◆ Task: Rewrite the stretch from the line containing "Where should I" through the end of the entries, replacing "avatar" with "image" and leaving everything else unchanged. Omit the pictures from your output.

◆ Records for processing:
◇ ◇ ◇ ◇
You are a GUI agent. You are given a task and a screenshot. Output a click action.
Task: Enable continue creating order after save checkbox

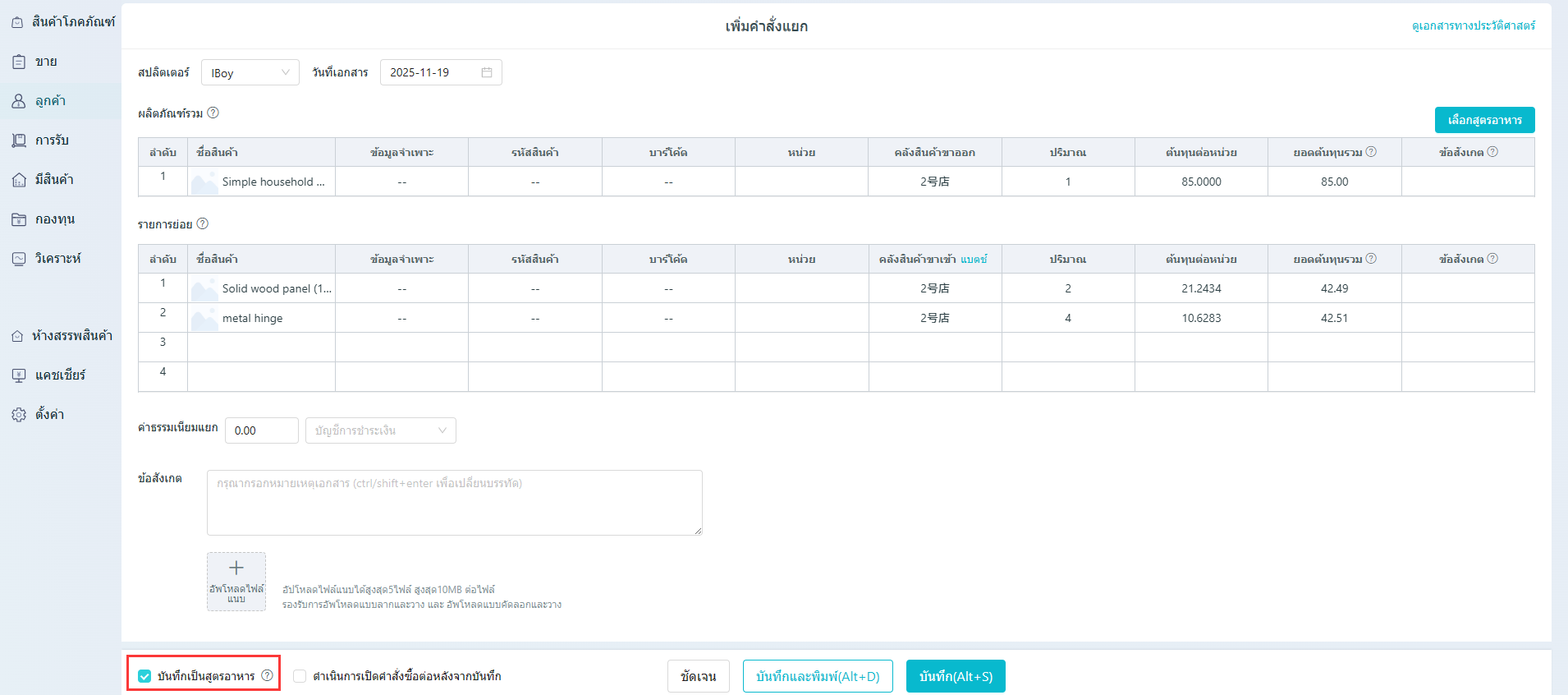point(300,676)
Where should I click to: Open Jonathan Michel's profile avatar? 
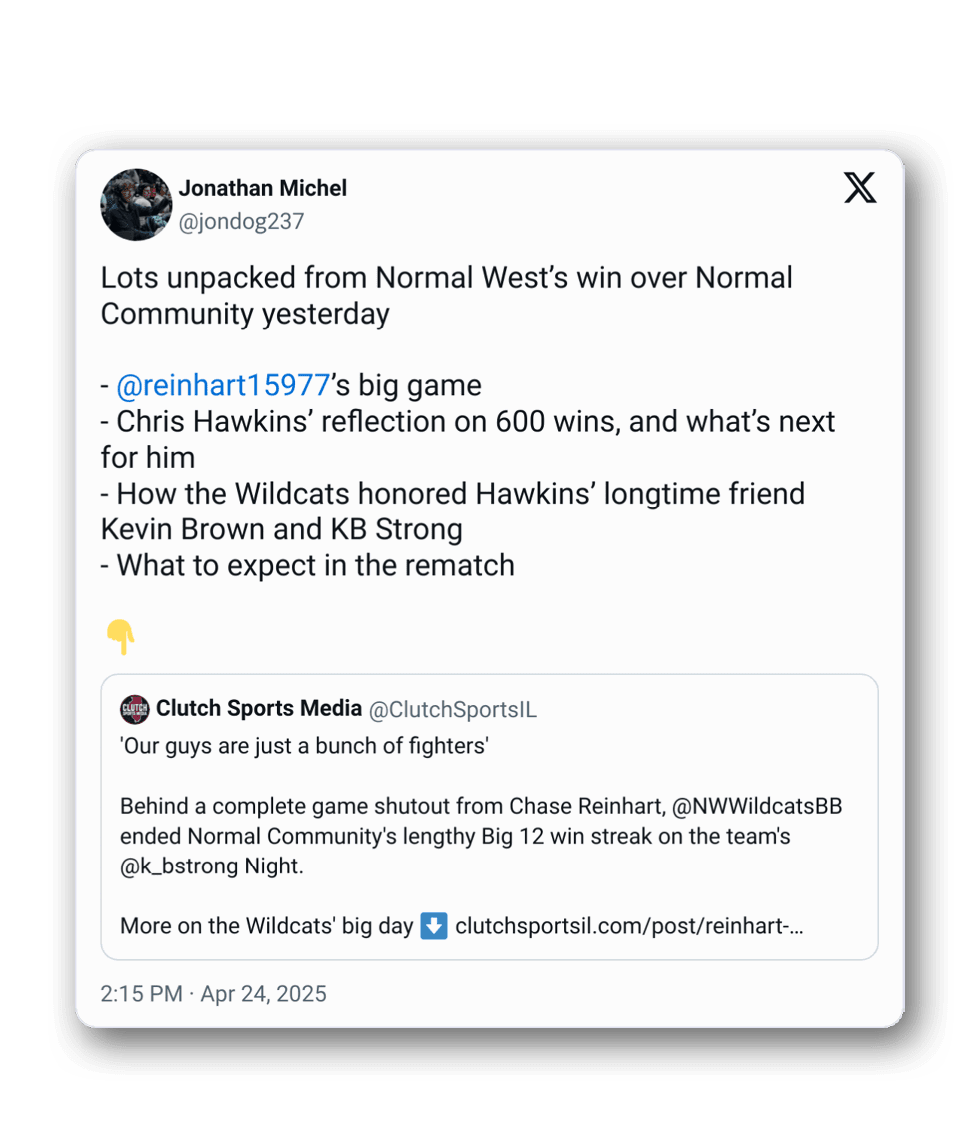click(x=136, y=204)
◇ ◇ ◇ ◇
◆ The solution:
Where should I click to: Open Jonathan Michel's profile image? 
click(x=136, y=204)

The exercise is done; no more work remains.